After fighting the good fight, here he was saying that Justin Kuraitis and Stones were lily-white clean. And in return, all he’d got for his clients was $40k to split amongst all 60 of them. That’s a little under 700 bucks each, before the check for VerStandig’s fees cleared.
Shaun Deeb event went as far as to Tweet that he hopes that “one thing poker players learn is to never use macs law firm again.”
In reality — of course — the situation is a little more complicated than that.
I hope one thing poker players learn is to never use macs law firm again I hope those poker players working under him also bail such a joke in every way
— shaun deeb (@shaundeeb) September 18, 2020
The prosecutor’s defense
VerStandig addressed the parts of the statement he was allowed to in a recent op-ed. The settlement agreement binds his tongue just as much as it binds the tongues of those who took the Stones payout, possibly more.
“First column I’ve ever written in a truck stop parking lot,” he wrote as he tweeted about the piece.
“I would be remiss to not offer some insight into how my name appeared beneath those well-circulated words and what has played out since,” he writes in the op-ed itself.
First he addressed the small size of the settlement.
He explains that although the court booted Postle out of the running, they took the unprecedented step of letting gambling-related litigation go forward. Though it would only be against Justin Kuraitis and Stones Gambling Hall.
Unfortunately, the court also decided that “the recovery for most claims would be capped at the rake collected. And the rake, despite familiar player groans about it being too high, did not add up to a particularly noteworthy sum.”

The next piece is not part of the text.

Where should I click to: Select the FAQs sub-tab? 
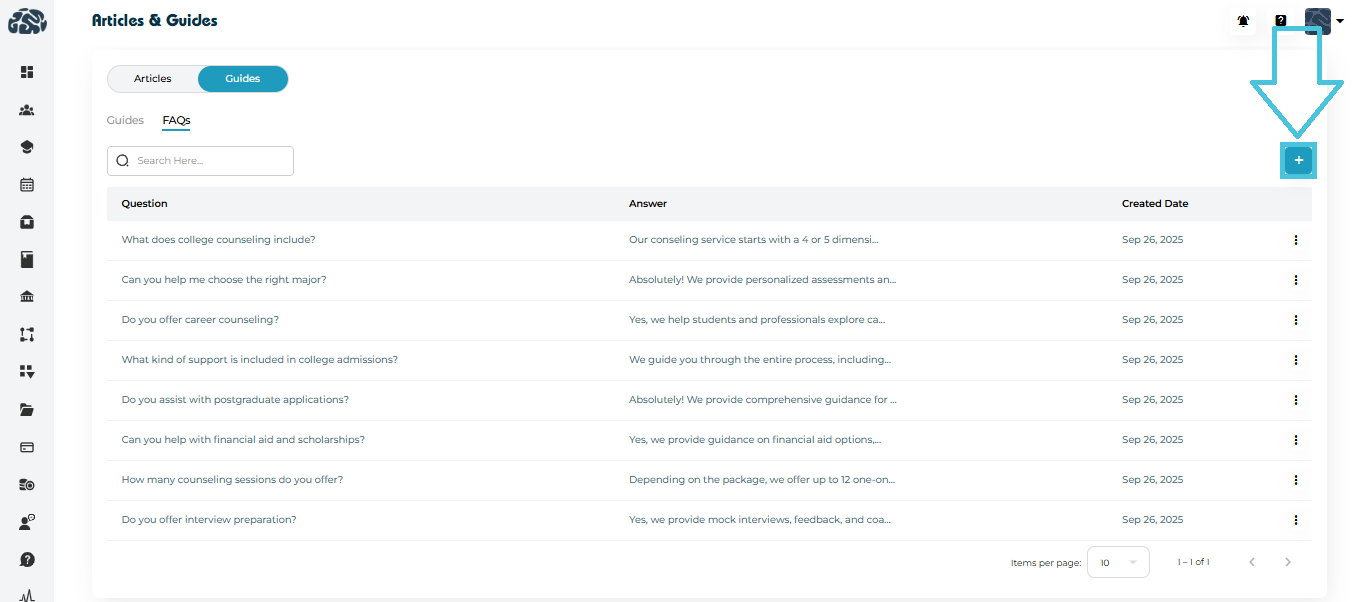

The op-ed also draws attention to the fact that Postle is not mentioned in the settlement statement.
“Was the statement carefully worded to ensure I would not be signing my name to a falsity? Yes […] The statement is notably silent as to Mr. Postle. This is neither coincidence nor drafting error.”
First column I’ve ever written in a truck stop parking lot. https://t.co/0FQGNGI54J
— Mac VerStandig (@mac_verstandig) September 19, 2020
With the qualifier, “carefully worded” VerStandig has also set people speculating about other things the statement doesn’t say. Many of the sentences from the statement are highly qualified.
For example, the statement uses phrasing like: “My co-counsel and I have found no forensic evidence that there was cheating […]”
“I think the “forensic evidence” part of that sentence is telling,” tweeted one player.
Exactly what it is the statement is telling us, remains hidden though.
I think the “forensic evidence” part of that sentence is telling. I’m assuming that every word is carefully selected!
— jonny brownleader (@jonnyenglish1) September 19, 2020
Alec Torelli on the other hand was quick to defend VerStandig.
“I’ve known and worked with @mac_verstandig for years,” he Tweeted. He’s not only the most competent lawyer I’ve ever come across, but genuine, trustworthy and a friend.”
I’ve known and worked with @mac_verstandig for years. He’s not only the most competent lawyer I’ve ever come across, but genuine, trustworthy and a friend.
— Alec Torelli (@AlecTorelli) September 18, 2020
Others, such as WPN CEO Phil Nagy, remain firmly in the Shaun Deeb camp. To them, VerStandig screwed up.
Nagy reminded VerStandig of his promises before the case. “Thought you say the case is a WIN for sure?” he Tweeted.
Thought you say the case is a WIN for sure?
— Phillip Nagy (@WPN__CEO) September 19, 2020
This might mark the end of Mac’s involvement. But until Postle can be properly investigated and given a chance to prove his innocence, the rest of the poker world is unlikely to let this issue drop.